Pese a sus concomitancias biográficas e intelectuales, los relatos de Ango y Dazai elegidos para iniciar esta colección, no pueden ser más diferentes, perteneciendo los del primero al lado más oscuro de la fantasía, al universo del erotismo cruel, el fatalismo, lo grotesco y el puro horror, tanto físico como psicológico, del eroguro, y los del segundo al mundo mágico, fantástico y humorístico de los cuentos feéricos tradicionales, si bien reinterpretados con ironía y personalidad modernas. Un buen comienzo, que muestra ya la desprejuiciada intención de Satori por dar a conocer, sin fronteras ni falsificaciones, esa literatura de género, de ficción fantástica y entretenimiento, cultivada también y en su propia singularidad por tantos y tantos autores japoneses que nos son poco, nada o mal conocidos. Un mundo de «mujeres fatales, gángsters, detectives, asesinos, mundos perdidos, científicos locos, sociedades distópicas, criaturas del más alla…», según los editores, que pronto seguirán mostrándonos en títulos tan apetecibles como los que ya se anuncian próximamente: Las Aventuras de Budori Gusko de Kenyi Miyazawa, el genio de la moderna literatura fantástica japonesa para niños de todas las edades, de quien Satori editó anteriormente la deliciosa El Tren Nocturno de la Vía Láctea, influencia seminal insoslayable en maestros del anime como Tezuka o Miyazaki; y El Discípulo del Diablo, la más famosa novela del singular Shiro Hamao, contemporáneo de Rampo Edogawa, pionero de la novela negra japonesa… y de la lucha por los derechos homosexuales.

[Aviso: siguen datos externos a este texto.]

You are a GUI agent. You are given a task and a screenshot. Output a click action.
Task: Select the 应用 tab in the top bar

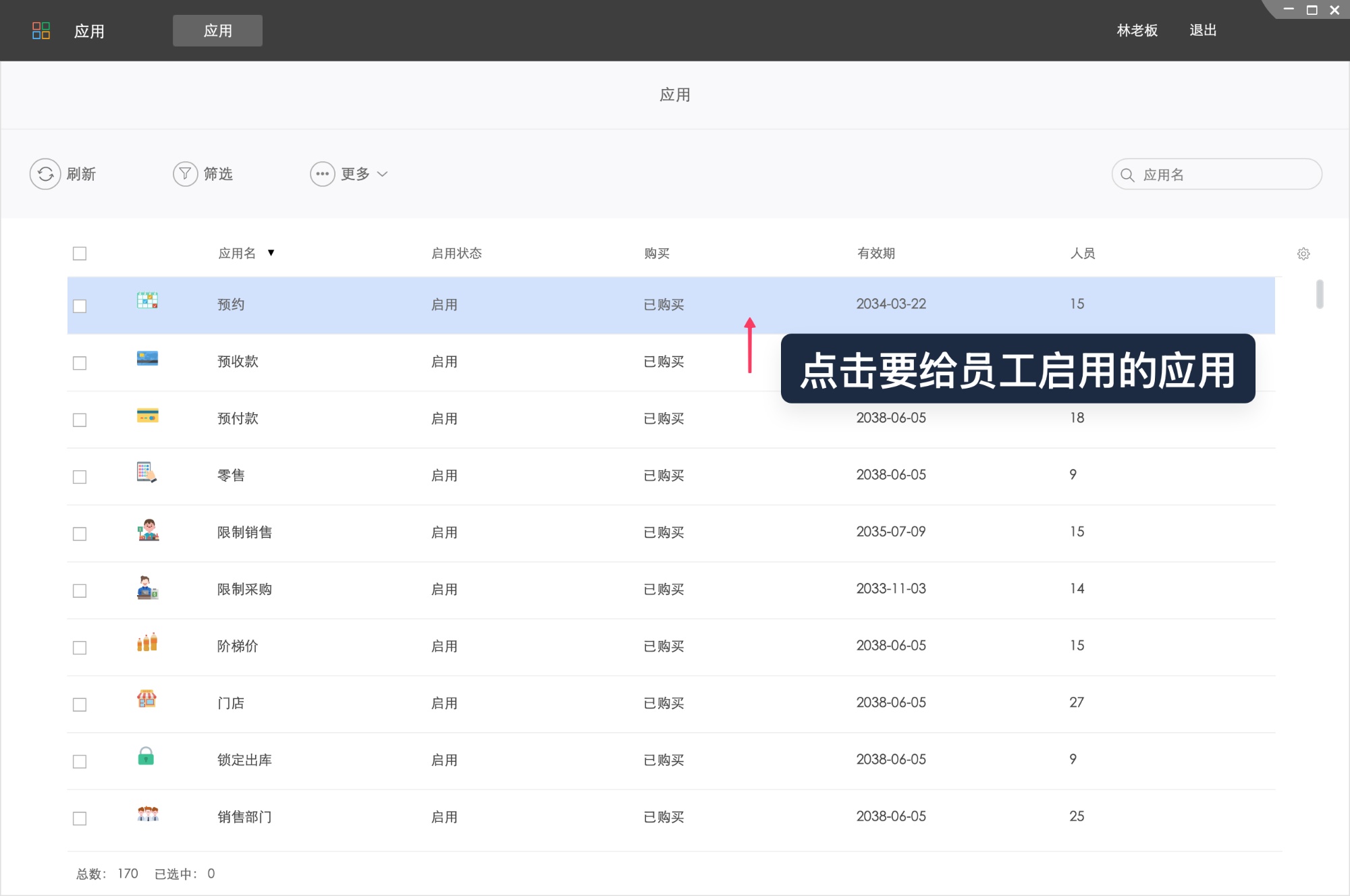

Esperemos que la nueva colección de Satori, con su decidida, honesta y directa apuesta por la literatura japonesa de género, sea tan bien recibida como se merece por los aficionados, rompiendo, al menos en parte, con ese monolitismo mercadotécnico que ha convertido la literatura popular y de género en mera marca comercial, amparada por coartadas seudoculturales y políticamente correctas, que poco o nada tienen que ver con el verdadero disfrute de sus muchas virtudes. Y si no, nos hacemos el seppuku, maldita sea.
Nota: He escrito aquí los nombres de los autores nipones citados a veces a la manera tradicional japonesa –apellido y nombre- y a veces a la manera occidental –nombre y apellido-, dependiendo de cómo hayan sido o estén siendo editados habitualmente en nuestro país, para facilitar así la búsqueda de referencias al lector, independientemente de cualquier otra consideración.